The real lesson: an agent is only as good as its memory
Strip away the Odoo specifics and here is what actually happened. Claude was the brain — it researched, built, coded, and tested. Knowcap was the memory — it fed the agent what the client actually said, in their own dialect, over MCP. Neither half works alone. A brilliant agent with no memory of the discovery call builds a generic demo that misses the point. A perfect memory with no agent is just a transcript nobody reads.
Most "AI did my job" stories quietly skip the memory problem. They paste a transcript into a prompt and call it grounding. That falls apart the moment the work spans more than one conversation, or the conversation wasn't in English. The reason this pipeline worked is that the agent could reach for the truth of the call on demand — structured, searchable, in dialect — the same way a good account manager would remember it.
This is what "AI-native" actually means in practice. The agent does the 80% — research, build, documentation, testing — grounded in real memory, so the founder does the 20% only a human can: the relationship and the decisions. I wasn't replaced. I was freed to be in the room instead of in the weeds the night before.
Steal it — the skill is open source
I packaged the entire pipeline as a Claude Code skill and made it free. If you sell or implement Odoo, you can run the same thing on your own deals:
- The skill: github.com/Smetools/odoo-demo-architect (MIT — use it, fork it, sell with it)

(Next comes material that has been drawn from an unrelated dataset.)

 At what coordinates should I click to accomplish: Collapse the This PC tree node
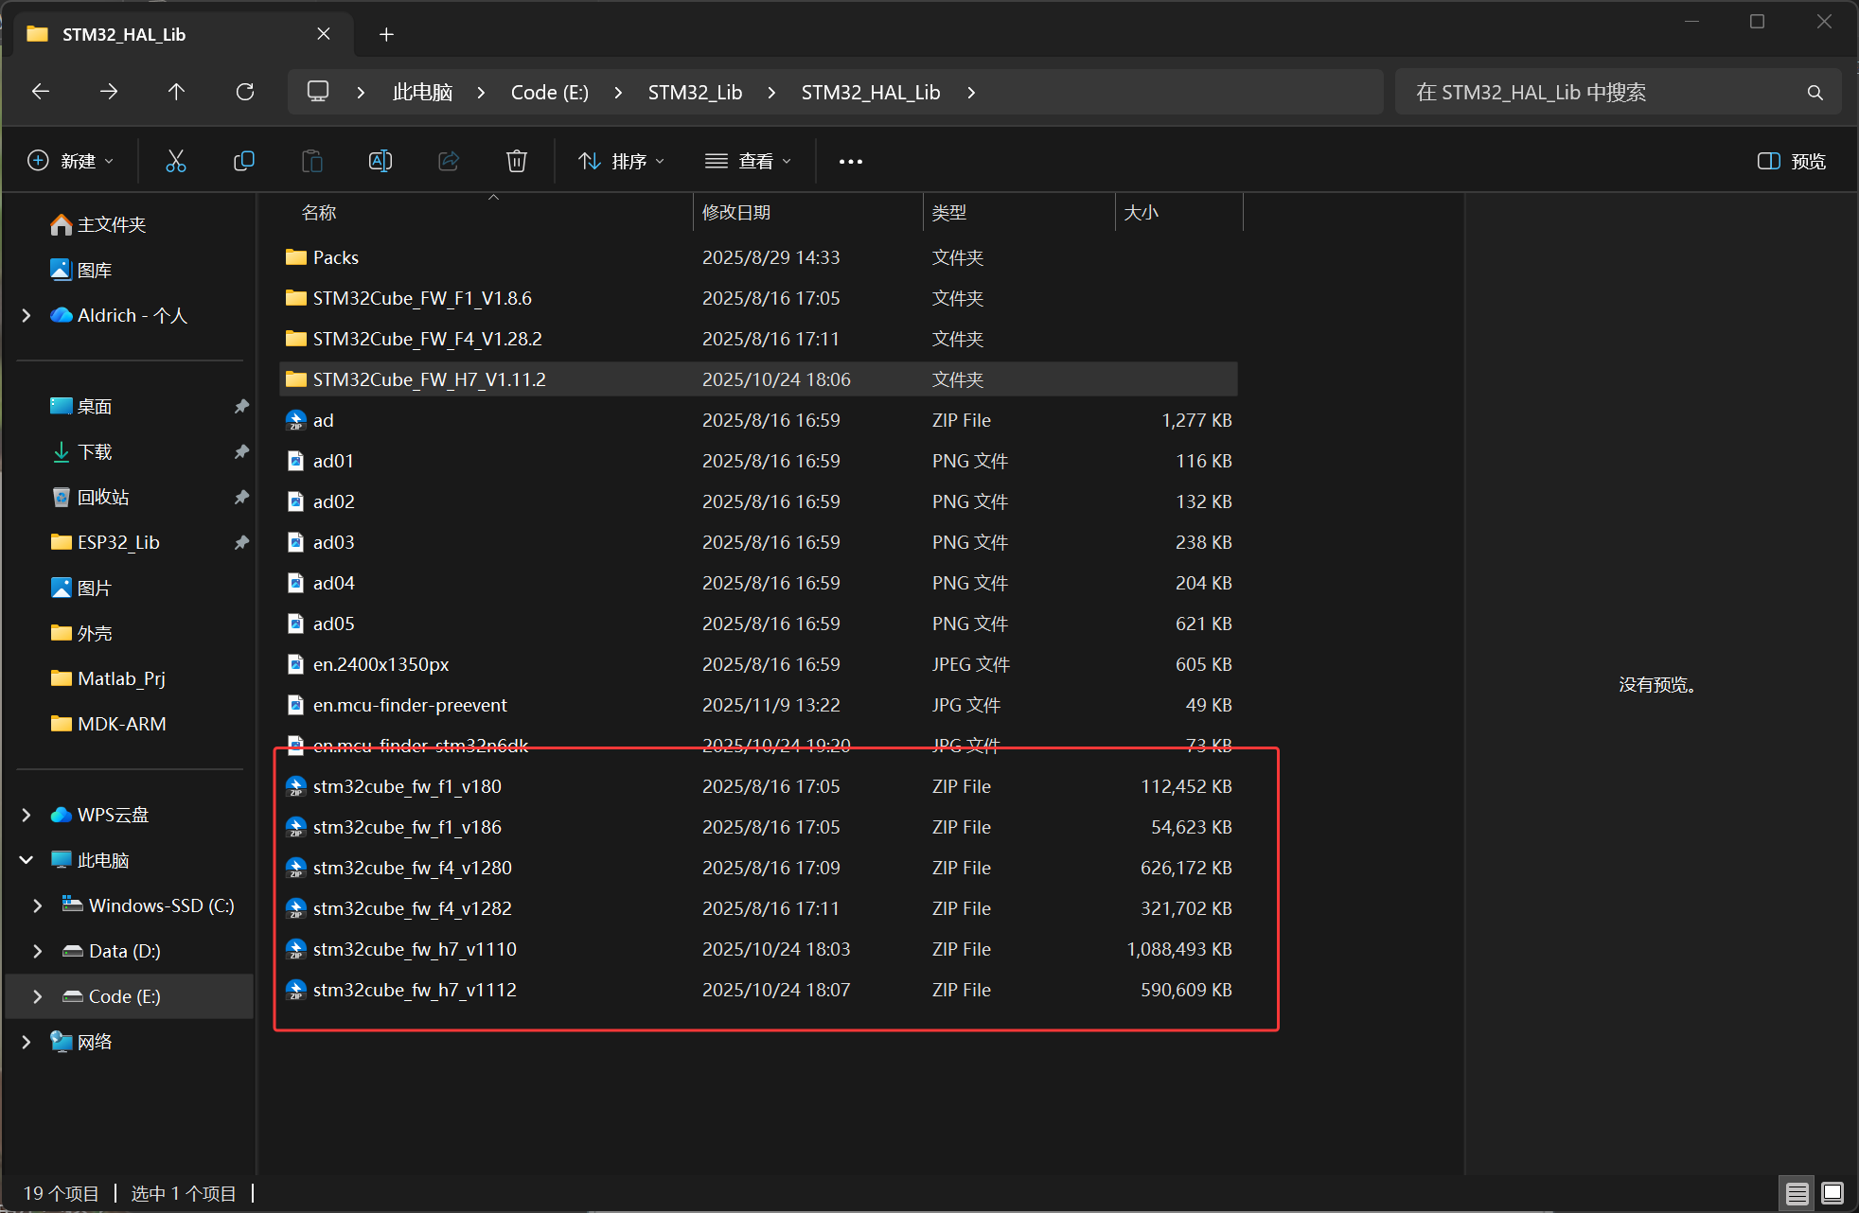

- What it does: point it at a discovery call and a reachable Odoo instance; it mines the pains, researches native-versus-custom, stands up a live demo database with realistic data, builds and tests the hero features, and writes the three sales documents.

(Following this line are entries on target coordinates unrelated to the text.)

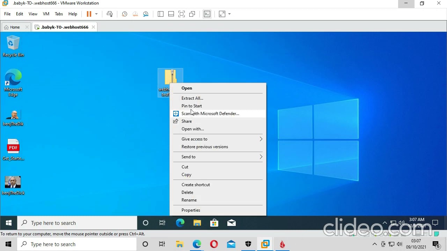Image resolution: width=447 pixels, height=251 pixels.
Task: Switch to the Home tab
Action: pos(12,27)
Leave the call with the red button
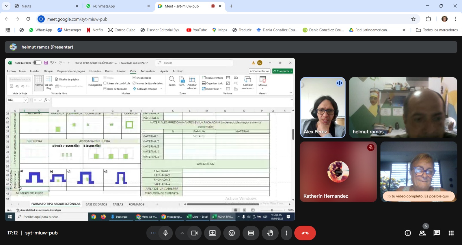The height and width of the screenshot is (245, 462). [305, 233]
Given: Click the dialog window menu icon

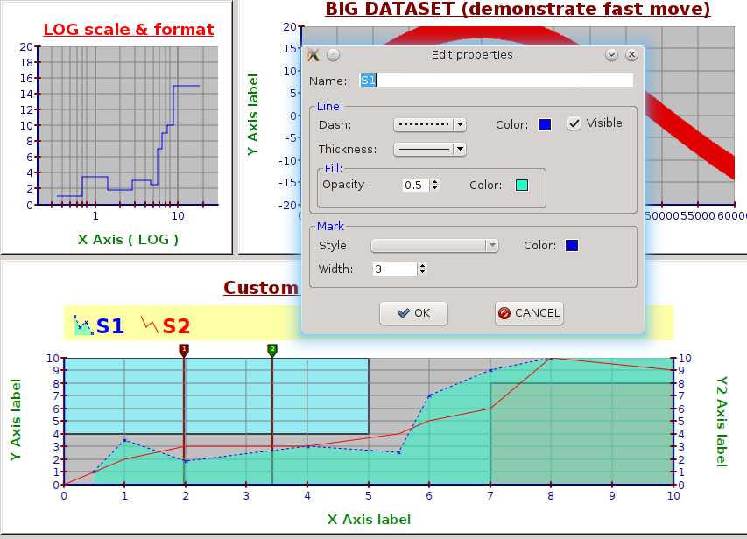Looking at the screenshot, I should click(x=314, y=55).
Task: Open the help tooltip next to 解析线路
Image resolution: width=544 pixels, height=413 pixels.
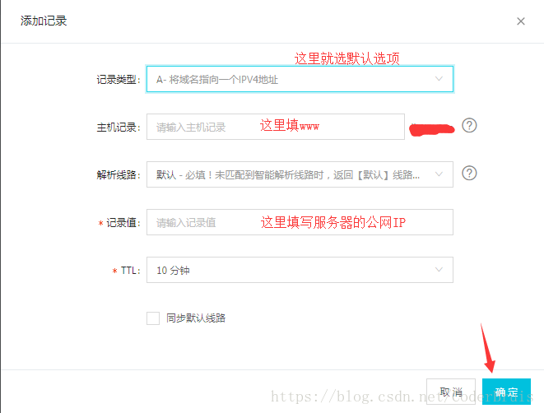Action: (x=469, y=174)
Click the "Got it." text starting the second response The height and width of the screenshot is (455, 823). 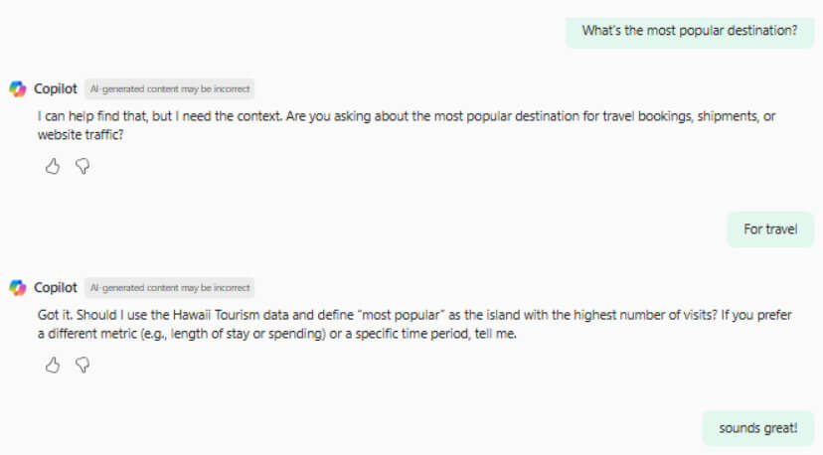click(x=55, y=316)

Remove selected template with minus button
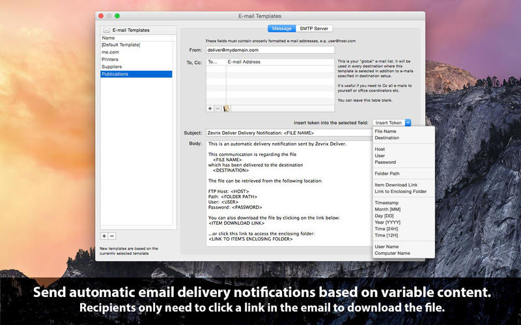112,236
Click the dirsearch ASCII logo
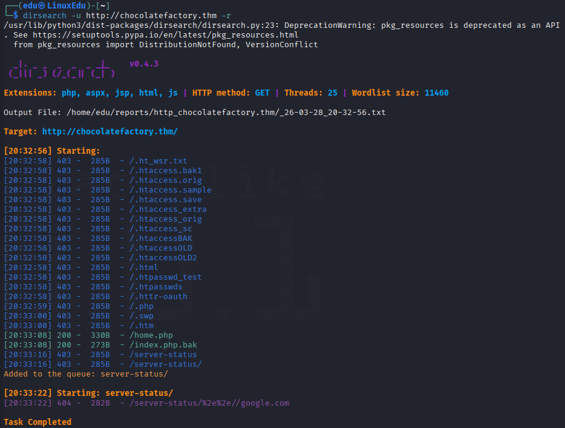The height and width of the screenshot is (428, 565). coord(62,69)
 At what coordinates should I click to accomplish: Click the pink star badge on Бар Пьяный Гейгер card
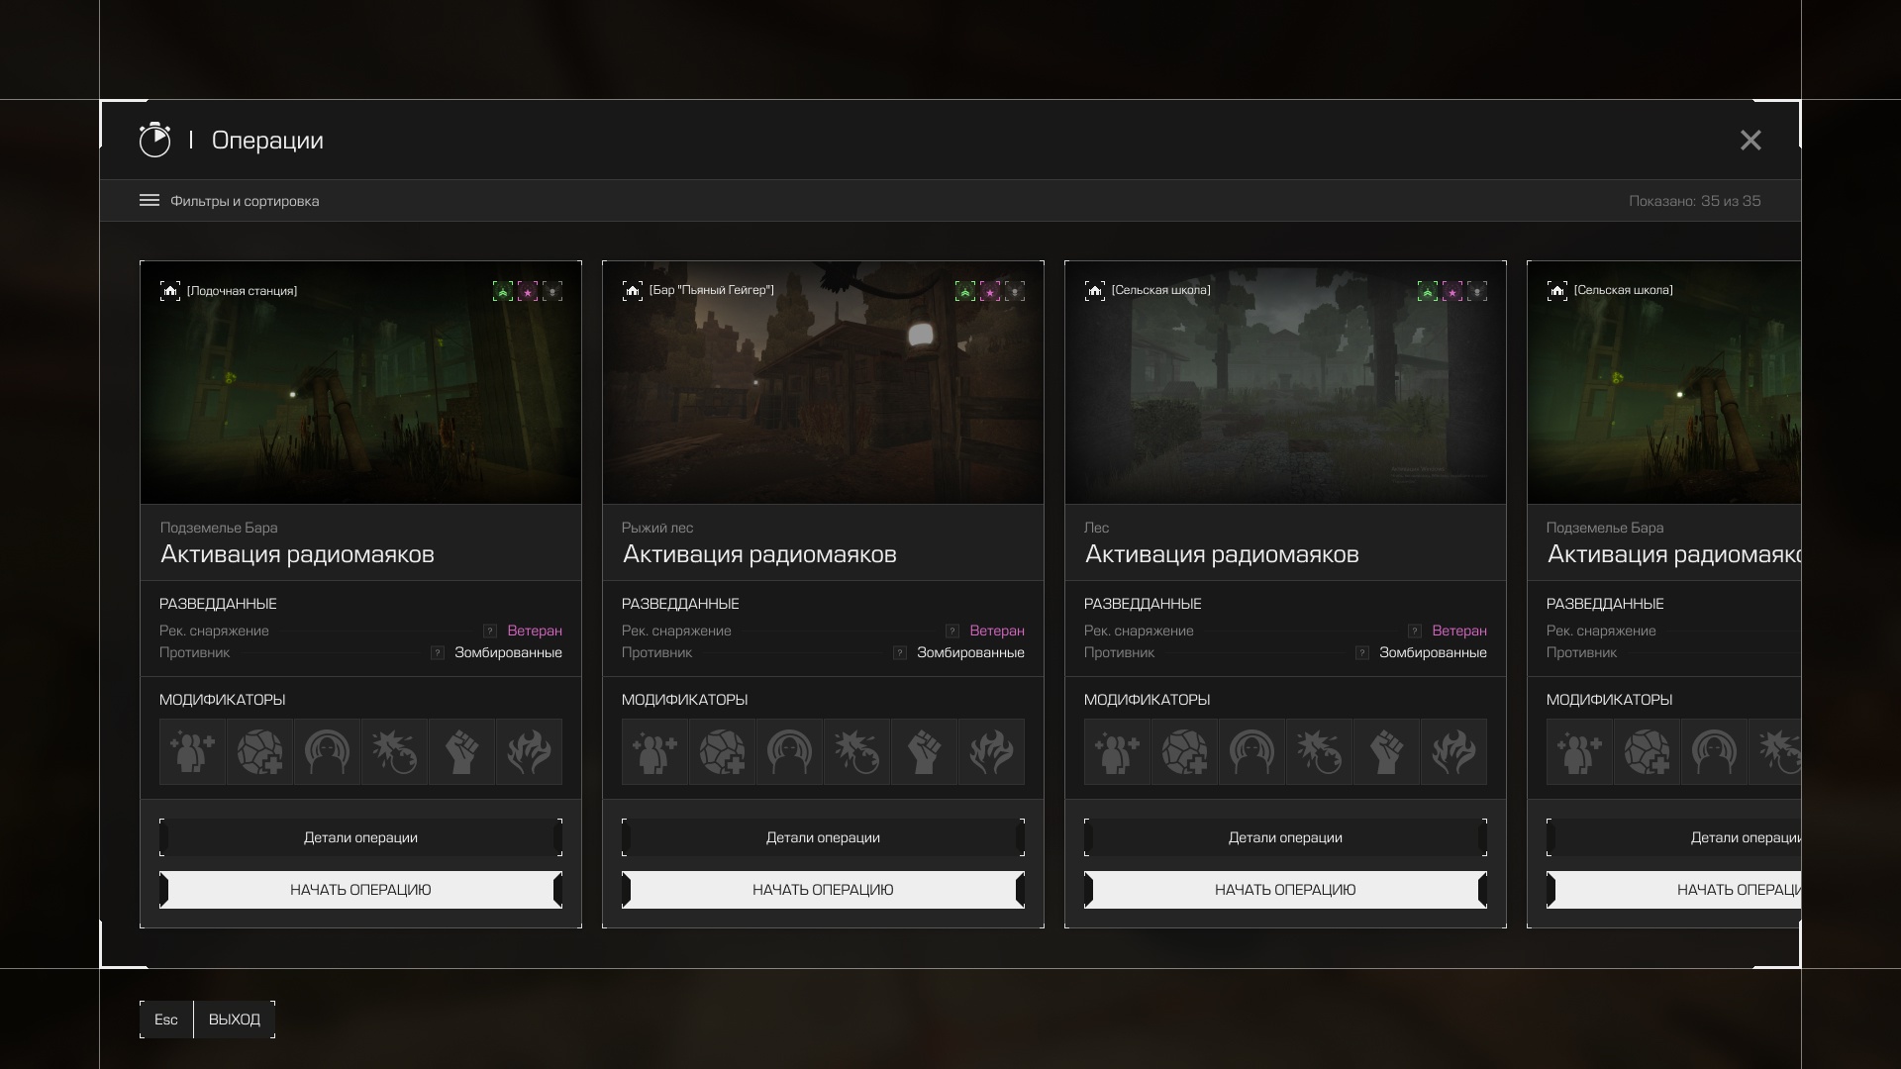[x=990, y=291]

- What it runs on: Claude Code as the agent, Knowcap as the memory (connect the Knowcap MCP so the agent pulls the discovery transcript and the client's pains directly — no transcript hunting). No Knowcap yet? You can paste a transcript instead, but you lose the on-demand recall and the dialect-native capture that made this work.
Install is one line — clone it into your Claude Code skills folder — then ask Claude to build a demo for a client from your discovery call. The README walks through the Odoo API key, the config, and the version gotchas (Odoo 19 renamed several core fields; they're all documented so you don't relearn them the hard way).
Steal it, run it on a real deal, and tell me what you'd add. That feedback is how the next version gets built — in public.